The question has been asked, What can the States do, supposing them to be divided—separated into distinct subdivisions or independent sovereignties? Allow me to answer that question in the words of one of the most eminent men whom my State has ever produced: a man of clear and comprehensive intellect, of a sound heart and enlarged and ardent patriotism, who shed a glory around his native State, and whose name is held in just veneration by every one who acknowledges himself a North Carolinian. At another period of our history the same question was asked. In the years 1831 and 1832 it had become an inquiry, a subject of disquisition in my State, and the late Judge Gaston, in an address delivered in 1832 before the Literary Societies of the University, thus treats of the subject:
"Threats of resistance, secession, separation, have become common as household words in the wicked and silly violence of public declaimers. The public ear is familiarized with, and the public mind will soon become accustomed to, the detestable suggestion of disunion. Calculations and conjectures—what may the East do without the South, and what may the South do without the East?—sneers, menaces, reproaches, and recriminations—all tend to the same fatal end. What can the East do without the South? What can the South do without the East? They may do much; they may exhibit to the curiosity of political anatomists, and the pity and wonder of the world, the disjecta membra—the sundered, bleeding limbs of a once gigantic body instinct with life, and strength, and vigor. They can furnish to the philosophic historian another melancholy and striking instance of the political axiom, that all republican confederacies have an inherent and unavoidable tendency to dissolution. They will present fields and occasions for border wars, for leagues and counter leagues, for the intrigues of petty statesmen and the struggles of military chiefs, for confiscations, insurrections, and deeds of darkest hue. They will gladden the hearts of those who have proclaimed that men are not fit to govern themselves, and shed a disastrous eclipse on the hopes of rational freedom throughout the world. Solon, in his code, proposed no punishment for parricide, treating it as an impossible crime. Such, with us, ought to be the crime of political parricide—the dismemberment of our 'fatherland.'"

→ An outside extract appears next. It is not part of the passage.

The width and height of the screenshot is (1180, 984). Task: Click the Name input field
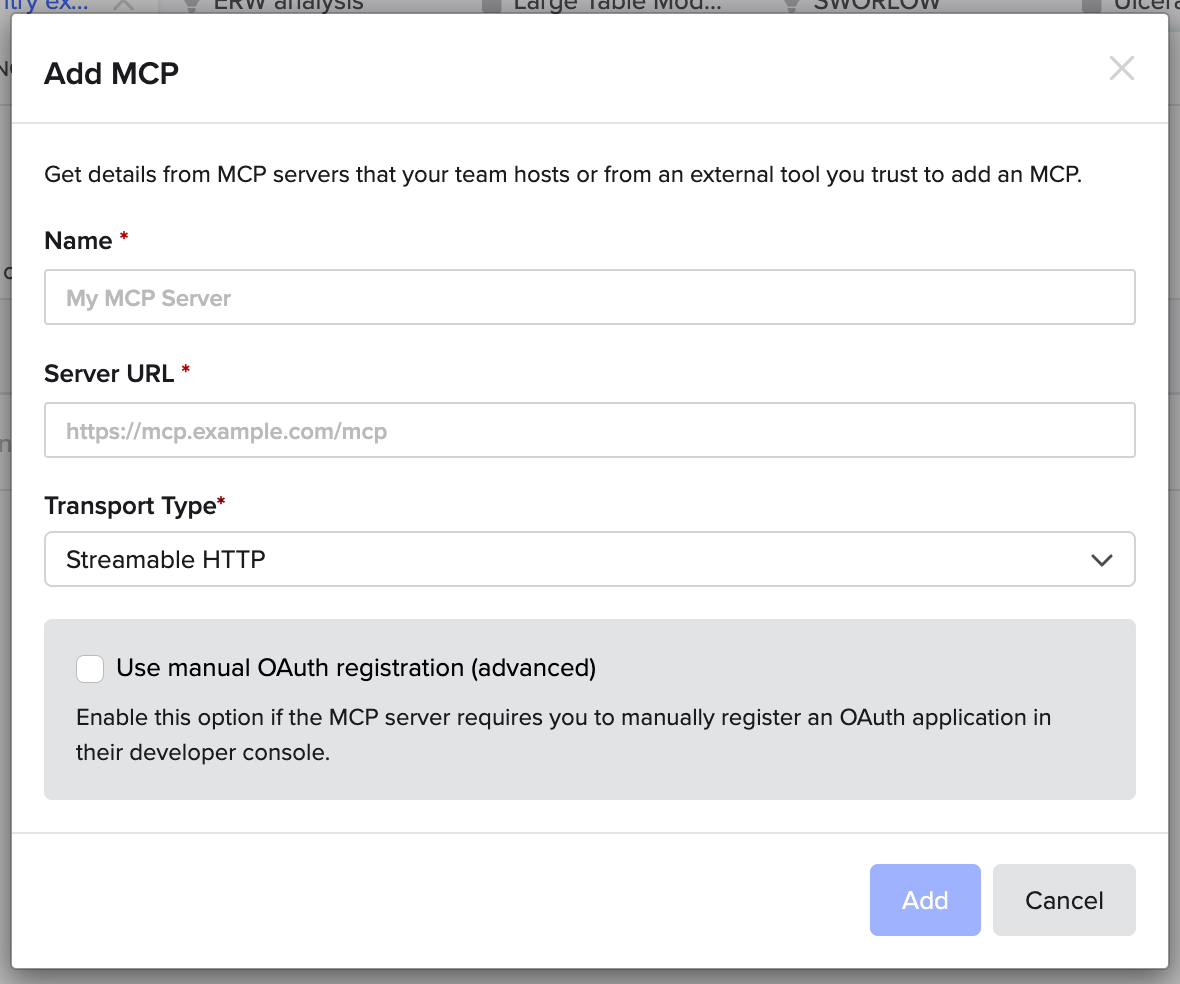click(x=589, y=297)
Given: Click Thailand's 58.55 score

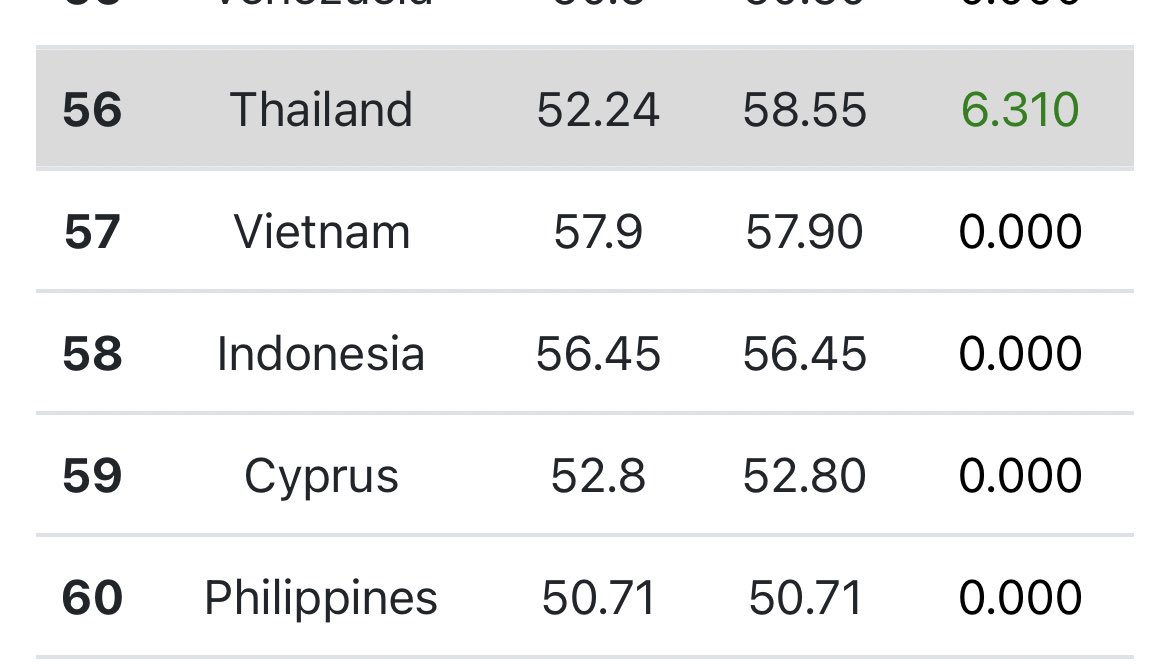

To me, sir, these sentiments convey a just representation of what will be the future and unavoidable result of a separation of the people of this great country into distinct and independent confederacies. And when I look at the prospect before us it is one so dark, filled with such horrid forms of dread and evil, that I willingly close my eyes upon it, and desire to believe that it is impossible it should ever be realized. * * * * * * * *
Nor, Mr. President, must I forget that, in considering the effect which this proviso [the Wilmot Proviso] is likely to have upon the condition of the Southern mind, we must look to what has been said by Northern gentlemen in connection with this subject. Permit me to call the attention of the Senate to a very brief extract from a speech delivered in the other end of the Capitol:
"In conclusion, I have only to add, that such is my solemn and abiding conviction of the character of slavery, that, under a full sense of my responsibility to my country and my God, I deliberately say, better disunion, better a civil or a servile war, better anything that God in His providence shall send, than an extension of the bounds of slavery."
Several Senators. Whose speech is that?